Strangers and Dark Rivers of the Heart each took a year. Lightning was written in three months. On average, I need five to six months to complete a book. But this is more work than it seems, because I usually put in at least 60-hour weeks, and often 70 hours. As noted before, I'm obsessive-compulsive.

16) If you were assigned to be the first person to address an alien species, what would you say?

Fiber. Eat lots of fiber. But I wouldn't stop there. No, sir. I'd hold forth for quite a while. I'd probably bore the pants off those aliens -- assuming they wore pants.
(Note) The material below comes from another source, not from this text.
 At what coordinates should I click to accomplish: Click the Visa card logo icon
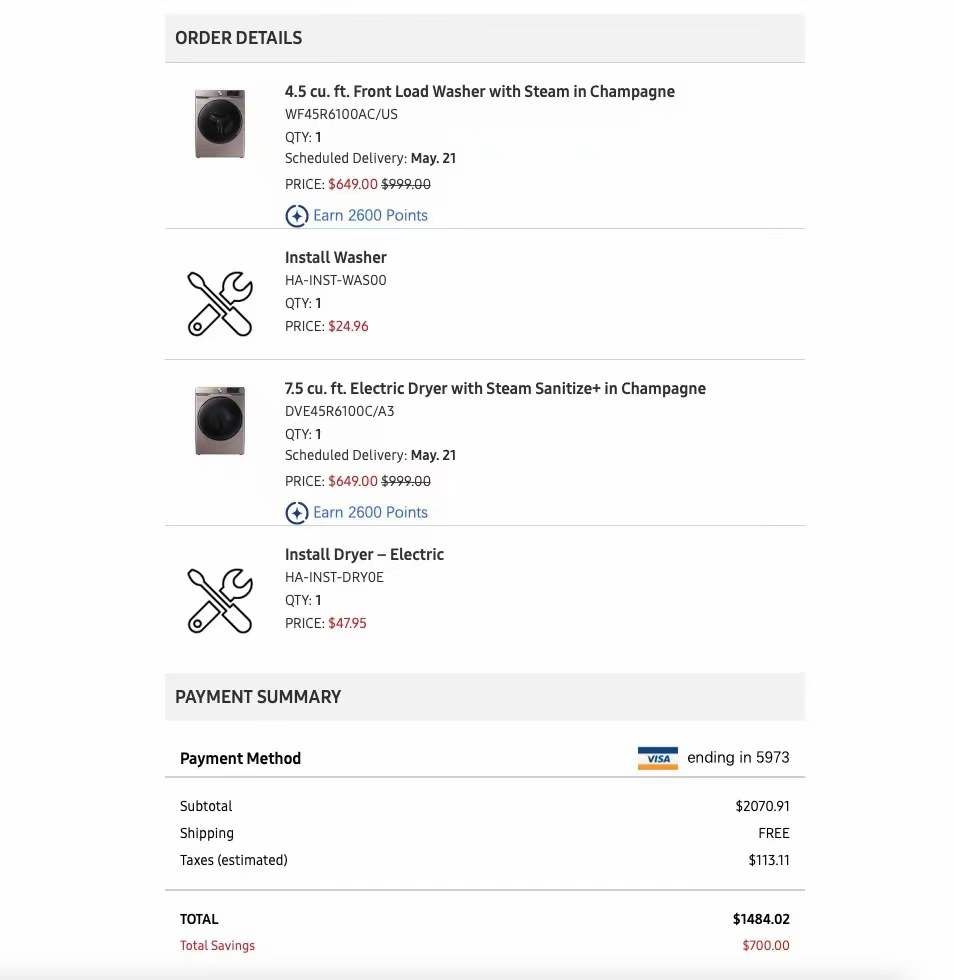[x=657, y=758]
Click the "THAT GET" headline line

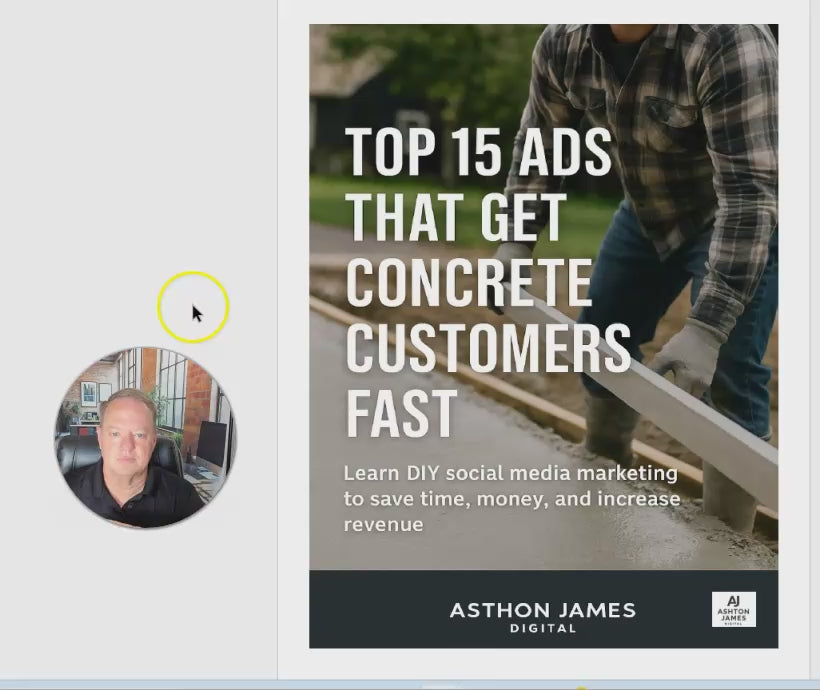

I'd tell them that, whenever in the company of Earthlings, they must watch their wallets at all times. I'd tell them never to eat at a restaurant called "Mom's," never to play poker with a guy named "Slick," and never to exceed the speed limit in a school zone. I'd explain to them that it is perfectly acceptable to stomp cockroaches but not small children. I'd tell them not to believe everything they read -- for example, grasshoppers are every bit as industrious as ants, and that damned old Aesop was maligning a hardworking insect species when he wrote his vile little fable. I'd be sure to make them understand that the main ingredient of French fries is potatoes, not French citizens dipped in boiling oil, because a culinary mistake of that nature could set back human-alien relations decades. I'd try to explain why automobiles are often named after animals but never after vegetables or fruits . . . though I'm not sure what I'd say. I mean, when you think about it, why isn't there a nifty Ford Persimmon or a Chrysler Squash or maybe a Pontiac Scallion or a Buick Wax Bean? The name of a car has to have sex appeal, right? Well, hey, most vegetables are every bit as sexy as animals -- with the exception of celery, which is the vegetable-world equivalent of a gelding. I'd tell these aliens that we don't tolerate the indiscriminate use of death rays, parking in handicapped spaces when all of your tentacles are actually intact, the gutting and decapitation of insurance salesmen no matter how pushy they get, or the use of the word "buttface" when addressing members of any royal family.